--- begin Document section ---

Skip to content
v1.0.0-zig0.15.2

Zero-Allocation Waiters

One of the most important performance properties of Volt’s synchronization primitives is that waiting on a mutex, semaphore, or read-write lock requires zero heap allocation. The waiter struct is embedded directly in the future that is waiting, and linked into the primitive’s queue through intrusive list pointers.

This page explains the design, why it matters, and how it works in practice.

Traditional async mutex implementations allocate a waiter node on the heap when a task needs to wait:

// Traditional approach (what Volt does NOT do)
fn lockWait(self: *Mutex) !void {
const waiter = try allocator.create(WaiterNode); // heap allocation
waiter.* = .{ .task = currentTask() };
self.queue.push(waiter);
suspend();
allocator.destroy(waiter); // heap free
}

Every lock acquisition that contends requires malloc and free. Under heavy contention — hundreds of tasks fighting for the same mutex — this creates significant allocator pressure:

  • Each allocation touches the allocator’s free list (often a global lock)
  • Memory fragmentation from many small, short-lived allocations
  • Cache pollution from allocator metadata
  • Failure mode: OutOfMemory during lock contention

For a runtime targeting millions of operations per second, this overhead is unacceptable.

Volt embeds the waiter struct directly inside the future that is waiting. The waiter includes intrusive linked list pointers, so it can be threaded into the primitive’s wait queue without any separate allocation.

The foundation is an intrusive doubly-linked list defined in src/internal/util/linked_list.zig:

/// Pointers for linking a node into a list.
/// Embed this in your node struct.
pub fn Pointers(comptime T: type) type {
return struct {
prev: ?*T = null,
next: ?*T = null,
};
}
/// An intrusive doubly-linked list.
pub fn LinkedList(comptime T: type, comptime pointers_field: []const u8) type {
return struct {
head: ?*T = null,
tail: ?*T = null,
len: usize = 0,
pub fn pushFront(self: *Self, node: *T) void { ... }
pub fn pushBack(self: *Self, node: *T) void { ... }
pub fn popFront(self: *Self) ?*T { ... }
pub fn popBack(self: *Self) ?*T { ... }
pub fn remove(self: *Self, node: *T) void { ... }
};
}

Key properties:

  • O(1) insertion and removal — no searching
  • No allocation — nodes embed their own pointers
  • O(1) cancellation — remove a specific node by pointer
  • FIFO ordering — pushFront + popBack gives fair queuing

The Semaphore.Waiter struct (from src/sync/Semaphore.zig) is the core waiter type. It embeds intrusive list pointers and tracks how many permits are still needed:

pub const Waiter = struct {
/// Remaining permits needed (atomic for cross-thread visibility)
state: std.atomic.Value(usize),
/// Original number of permits requested (for cancellation math)

--- end Document section ---
--- begin Extracted data ---

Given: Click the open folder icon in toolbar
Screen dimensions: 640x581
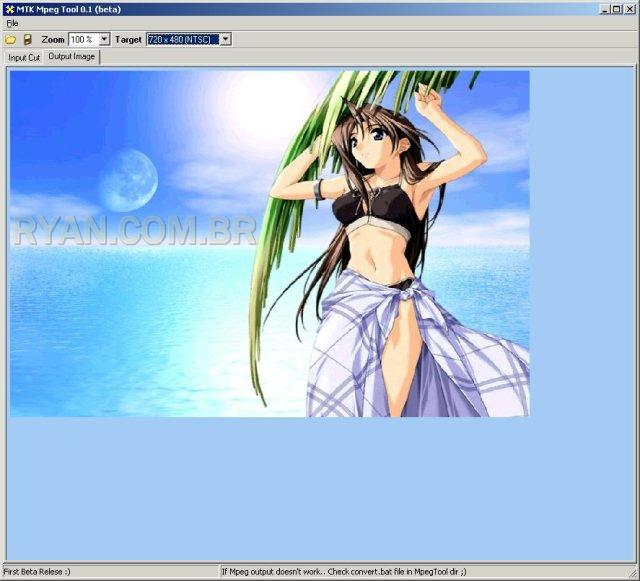Looking at the screenshot, I should click(x=10, y=39).
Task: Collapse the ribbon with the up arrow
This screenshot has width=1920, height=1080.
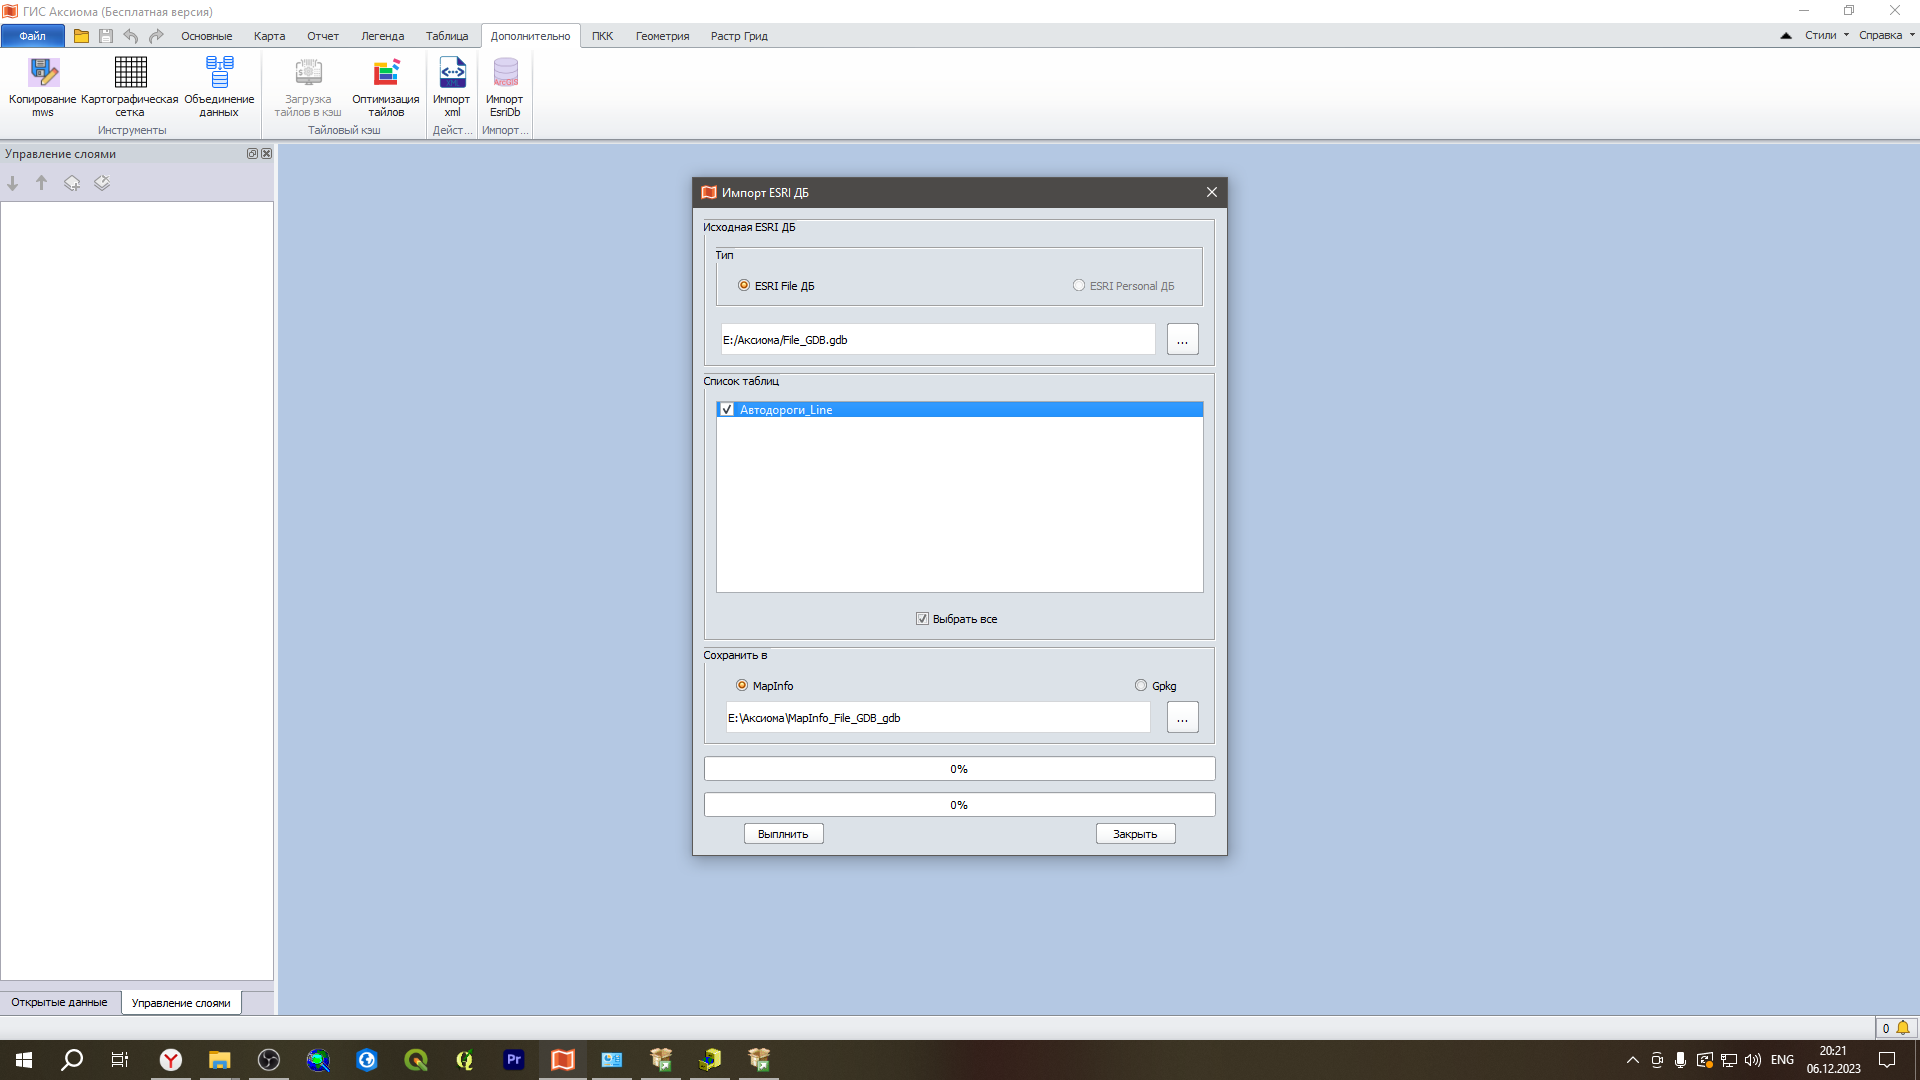Action: [x=1786, y=36]
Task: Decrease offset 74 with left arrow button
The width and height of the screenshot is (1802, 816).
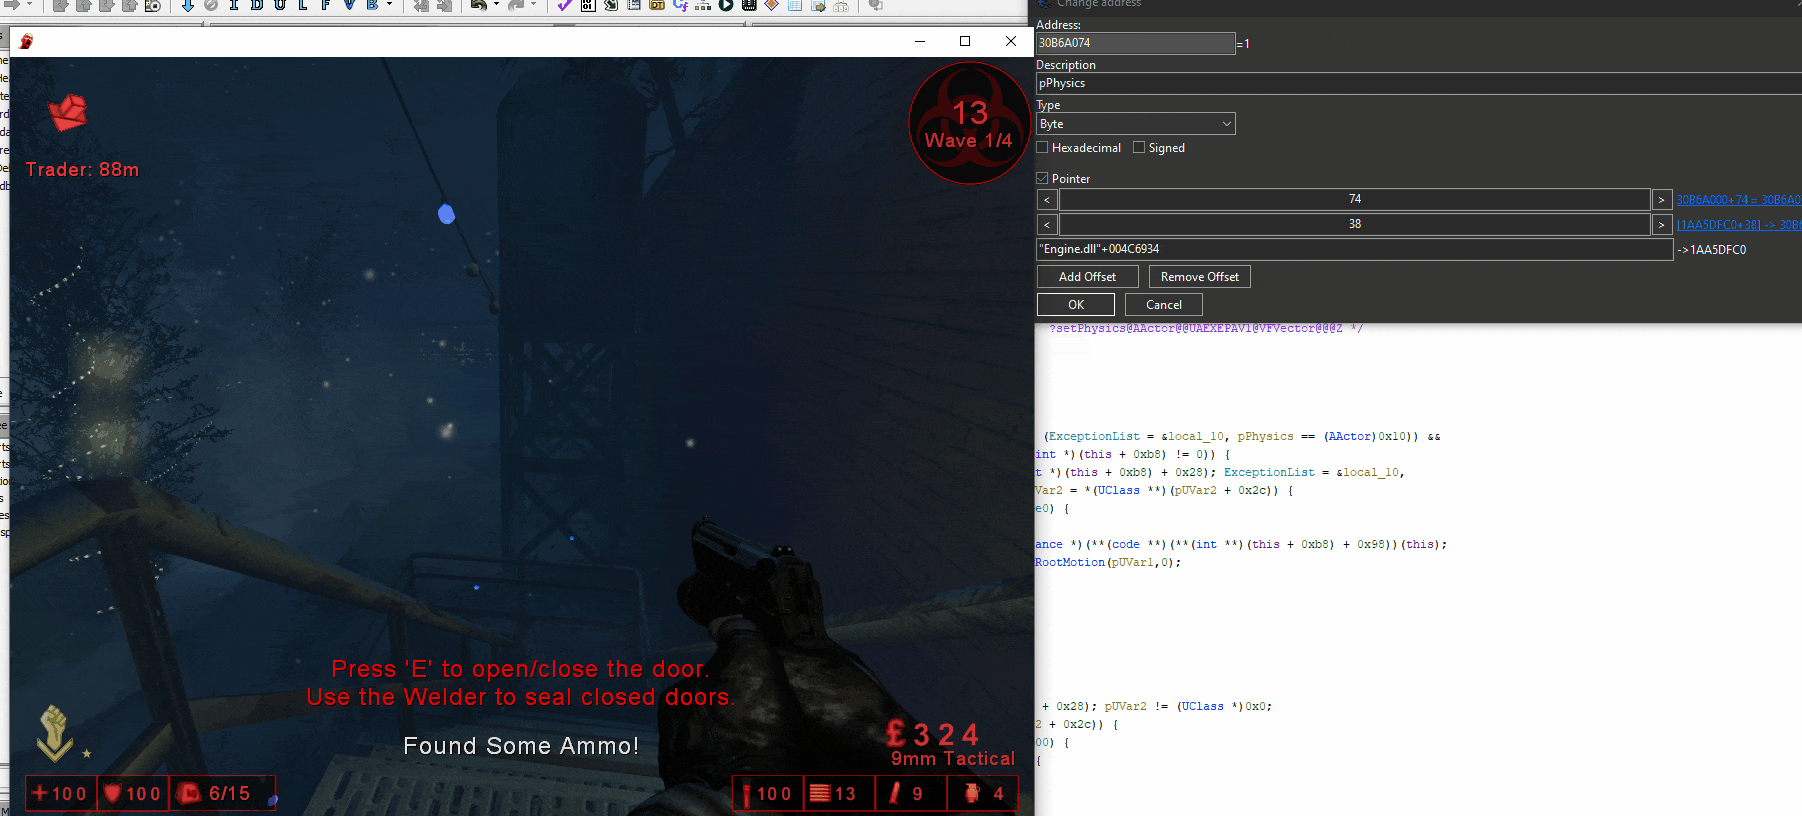Action: click(x=1047, y=200)
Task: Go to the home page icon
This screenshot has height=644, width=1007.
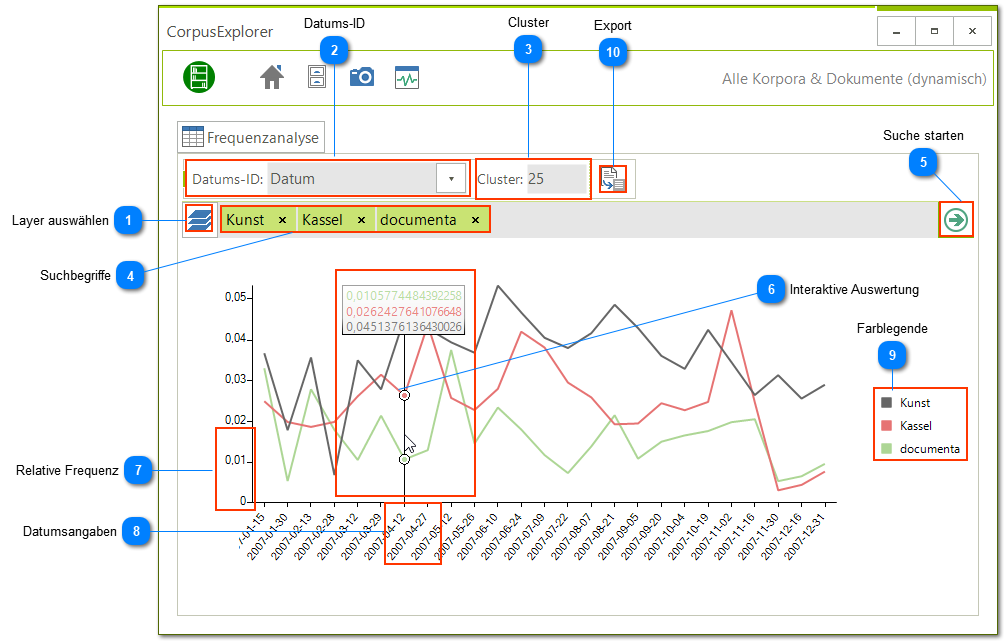Action: [x=272, y=77]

--- end Extracted data ---

→ **Things to do**
A. Condense the paragraph in the page on zero-allocation waiters that begins "One of the most important performance properties" into a shorter version that keeps its main facts.
B. Answer these questions from the page on zero-allocation waiters:
(i) In which file is the intrusive doubly-linked list defined?
(ii) Which combination of list operations gives FIFO ordering?
(iii) What does the state field of Semaphore.Waiter hold?
The listing above is separate material and has no connection to the page on zero-allocation waiters.

→ **Response list**
A. In Volt, waiting on a mutex, semaphore, or read-write lock needs no heap allocation. The waiter struct is embedded in the waiting future and linked into the primitive's queue through intrusive list pointers.

B.
(i) src/internal/util/linked_list.zig
(ii) pushFront together with popBack
(iii) The remaining permits needed, stored atomically for cross-thread visibility